EXERCISE GOAL: Can you copy out the records below word for word, from the line with "You are a computer-use agent. 920x752 pixels." through the line with "tap(308, 227)", including both of those lines?

RECORDS SHOWN:
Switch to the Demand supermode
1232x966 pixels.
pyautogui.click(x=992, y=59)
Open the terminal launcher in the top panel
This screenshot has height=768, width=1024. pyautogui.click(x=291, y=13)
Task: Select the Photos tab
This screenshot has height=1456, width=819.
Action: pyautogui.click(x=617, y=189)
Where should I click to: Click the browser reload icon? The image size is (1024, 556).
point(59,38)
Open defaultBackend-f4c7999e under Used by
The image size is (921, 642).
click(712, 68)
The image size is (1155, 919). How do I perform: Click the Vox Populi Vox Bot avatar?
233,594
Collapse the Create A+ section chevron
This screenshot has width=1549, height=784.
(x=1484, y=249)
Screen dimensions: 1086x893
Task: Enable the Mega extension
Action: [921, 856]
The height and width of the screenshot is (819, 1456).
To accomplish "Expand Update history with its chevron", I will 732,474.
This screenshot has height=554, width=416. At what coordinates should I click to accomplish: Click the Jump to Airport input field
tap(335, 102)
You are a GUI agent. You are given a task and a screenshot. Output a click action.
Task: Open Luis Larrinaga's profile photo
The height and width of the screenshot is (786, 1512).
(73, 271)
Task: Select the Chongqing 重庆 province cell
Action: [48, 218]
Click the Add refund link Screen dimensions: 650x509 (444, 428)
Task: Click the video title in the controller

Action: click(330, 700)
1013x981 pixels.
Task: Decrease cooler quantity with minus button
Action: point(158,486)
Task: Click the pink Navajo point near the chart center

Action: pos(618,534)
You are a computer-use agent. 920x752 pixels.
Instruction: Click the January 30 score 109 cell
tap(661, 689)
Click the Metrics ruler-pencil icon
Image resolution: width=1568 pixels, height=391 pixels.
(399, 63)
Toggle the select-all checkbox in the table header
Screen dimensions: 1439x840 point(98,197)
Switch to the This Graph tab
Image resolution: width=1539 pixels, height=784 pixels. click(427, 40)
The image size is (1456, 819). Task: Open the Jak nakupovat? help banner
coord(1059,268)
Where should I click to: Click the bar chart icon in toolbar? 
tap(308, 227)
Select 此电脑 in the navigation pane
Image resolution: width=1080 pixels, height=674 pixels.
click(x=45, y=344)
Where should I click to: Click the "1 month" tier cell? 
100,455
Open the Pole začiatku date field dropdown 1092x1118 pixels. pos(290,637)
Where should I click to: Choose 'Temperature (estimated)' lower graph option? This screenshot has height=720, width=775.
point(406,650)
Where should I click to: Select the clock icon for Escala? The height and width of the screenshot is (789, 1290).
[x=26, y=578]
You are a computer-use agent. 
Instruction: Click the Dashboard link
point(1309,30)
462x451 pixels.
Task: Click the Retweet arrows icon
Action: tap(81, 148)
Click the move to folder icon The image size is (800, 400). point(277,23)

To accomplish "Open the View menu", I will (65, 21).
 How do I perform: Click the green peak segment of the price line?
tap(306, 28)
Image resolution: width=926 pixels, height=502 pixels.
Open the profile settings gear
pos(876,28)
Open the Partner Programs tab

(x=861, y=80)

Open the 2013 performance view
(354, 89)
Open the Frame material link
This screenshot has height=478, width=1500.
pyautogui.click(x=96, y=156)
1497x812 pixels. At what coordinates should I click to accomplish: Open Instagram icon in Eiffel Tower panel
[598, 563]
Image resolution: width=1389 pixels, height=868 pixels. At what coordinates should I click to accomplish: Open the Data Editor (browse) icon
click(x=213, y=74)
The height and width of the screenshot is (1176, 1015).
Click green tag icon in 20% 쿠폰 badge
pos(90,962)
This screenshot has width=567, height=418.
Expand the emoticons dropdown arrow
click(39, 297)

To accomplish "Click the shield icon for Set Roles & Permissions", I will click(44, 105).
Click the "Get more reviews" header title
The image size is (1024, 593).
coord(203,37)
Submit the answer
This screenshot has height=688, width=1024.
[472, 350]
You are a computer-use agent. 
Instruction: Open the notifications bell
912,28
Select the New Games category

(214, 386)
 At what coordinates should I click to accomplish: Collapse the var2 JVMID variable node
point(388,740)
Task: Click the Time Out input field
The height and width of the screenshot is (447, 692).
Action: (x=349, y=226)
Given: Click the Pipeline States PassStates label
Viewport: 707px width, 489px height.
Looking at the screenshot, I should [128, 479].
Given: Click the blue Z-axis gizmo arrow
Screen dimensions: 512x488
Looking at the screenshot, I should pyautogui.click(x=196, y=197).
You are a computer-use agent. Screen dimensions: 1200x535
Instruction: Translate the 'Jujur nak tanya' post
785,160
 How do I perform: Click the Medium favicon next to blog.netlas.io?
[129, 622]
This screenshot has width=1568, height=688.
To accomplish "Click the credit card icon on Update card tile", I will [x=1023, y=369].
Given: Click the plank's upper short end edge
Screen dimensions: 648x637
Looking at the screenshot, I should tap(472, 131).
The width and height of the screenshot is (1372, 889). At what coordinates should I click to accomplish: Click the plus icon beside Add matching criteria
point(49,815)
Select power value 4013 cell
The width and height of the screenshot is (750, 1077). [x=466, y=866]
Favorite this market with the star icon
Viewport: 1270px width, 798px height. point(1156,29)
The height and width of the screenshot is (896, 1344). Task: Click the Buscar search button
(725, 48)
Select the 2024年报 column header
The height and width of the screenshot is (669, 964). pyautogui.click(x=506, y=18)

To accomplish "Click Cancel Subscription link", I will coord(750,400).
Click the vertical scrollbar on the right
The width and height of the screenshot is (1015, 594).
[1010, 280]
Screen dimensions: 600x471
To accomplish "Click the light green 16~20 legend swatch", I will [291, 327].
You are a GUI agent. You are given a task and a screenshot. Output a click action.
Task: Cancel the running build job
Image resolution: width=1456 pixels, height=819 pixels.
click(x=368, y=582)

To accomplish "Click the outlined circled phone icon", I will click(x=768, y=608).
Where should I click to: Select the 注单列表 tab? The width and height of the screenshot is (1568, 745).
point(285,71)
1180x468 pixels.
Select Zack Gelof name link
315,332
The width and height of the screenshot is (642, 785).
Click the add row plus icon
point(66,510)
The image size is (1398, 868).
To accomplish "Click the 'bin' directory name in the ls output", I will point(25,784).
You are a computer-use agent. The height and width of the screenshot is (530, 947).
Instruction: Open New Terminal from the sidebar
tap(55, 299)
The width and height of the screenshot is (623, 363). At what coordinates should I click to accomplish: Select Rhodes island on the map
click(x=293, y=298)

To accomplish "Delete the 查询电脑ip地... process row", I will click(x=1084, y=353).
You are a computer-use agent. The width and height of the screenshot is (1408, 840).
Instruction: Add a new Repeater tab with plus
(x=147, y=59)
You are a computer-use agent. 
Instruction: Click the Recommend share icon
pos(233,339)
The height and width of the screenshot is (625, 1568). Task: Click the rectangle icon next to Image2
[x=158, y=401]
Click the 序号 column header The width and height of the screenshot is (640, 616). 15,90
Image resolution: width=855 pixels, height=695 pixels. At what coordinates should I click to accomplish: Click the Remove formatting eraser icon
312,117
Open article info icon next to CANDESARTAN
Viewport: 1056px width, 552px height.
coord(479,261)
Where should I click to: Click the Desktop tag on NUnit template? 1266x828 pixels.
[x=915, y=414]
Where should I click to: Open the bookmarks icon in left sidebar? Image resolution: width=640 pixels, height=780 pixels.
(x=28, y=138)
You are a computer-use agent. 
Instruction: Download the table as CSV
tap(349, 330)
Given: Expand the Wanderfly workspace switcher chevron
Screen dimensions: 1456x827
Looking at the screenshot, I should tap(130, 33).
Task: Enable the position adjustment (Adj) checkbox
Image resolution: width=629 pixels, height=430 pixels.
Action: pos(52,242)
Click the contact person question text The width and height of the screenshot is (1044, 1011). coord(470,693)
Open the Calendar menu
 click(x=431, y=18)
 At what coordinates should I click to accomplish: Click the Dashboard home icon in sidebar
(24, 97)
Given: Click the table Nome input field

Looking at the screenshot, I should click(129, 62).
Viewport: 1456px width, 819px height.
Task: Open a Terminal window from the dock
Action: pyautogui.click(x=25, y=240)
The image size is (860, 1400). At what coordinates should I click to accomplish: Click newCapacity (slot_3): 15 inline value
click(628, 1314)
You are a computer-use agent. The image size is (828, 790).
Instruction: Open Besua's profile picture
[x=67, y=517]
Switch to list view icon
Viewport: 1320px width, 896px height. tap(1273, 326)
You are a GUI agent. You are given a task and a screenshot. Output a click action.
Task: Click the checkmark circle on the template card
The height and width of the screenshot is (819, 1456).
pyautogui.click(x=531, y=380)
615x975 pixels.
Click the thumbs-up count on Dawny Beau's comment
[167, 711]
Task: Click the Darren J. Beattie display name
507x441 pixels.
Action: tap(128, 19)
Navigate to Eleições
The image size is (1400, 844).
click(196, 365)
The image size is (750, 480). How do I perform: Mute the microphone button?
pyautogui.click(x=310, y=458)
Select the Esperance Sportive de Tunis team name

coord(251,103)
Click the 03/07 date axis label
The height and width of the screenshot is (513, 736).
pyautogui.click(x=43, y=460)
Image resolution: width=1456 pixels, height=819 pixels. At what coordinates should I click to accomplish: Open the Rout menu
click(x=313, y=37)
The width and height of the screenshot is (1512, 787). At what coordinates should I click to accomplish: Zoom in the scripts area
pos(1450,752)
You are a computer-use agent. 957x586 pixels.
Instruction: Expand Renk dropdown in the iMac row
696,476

REPLY:
You are a computer-use agent. 920x752 pixels.
Instruction: Click the January 30 score 109 cell
tap(661, 689)
Click the Metrics ruler-pencil icon
Image resolution: width=1568 pixels, height=391 pixels.
(399, 63)
Toggle the select-all checkbox in the table header
Screen dimensions: 1439x840 point(98,197)
Switch to the This Graph tab
Image resolution: width=1539 pixels, height=784 pixels. click(427, 40)
The image size is (1456, 819). Task: Open the Jak nakupovat? help banner
coord(1059,268)
Where should I click to: Click the bar chart icon in toolbar? 
tap(308, 227)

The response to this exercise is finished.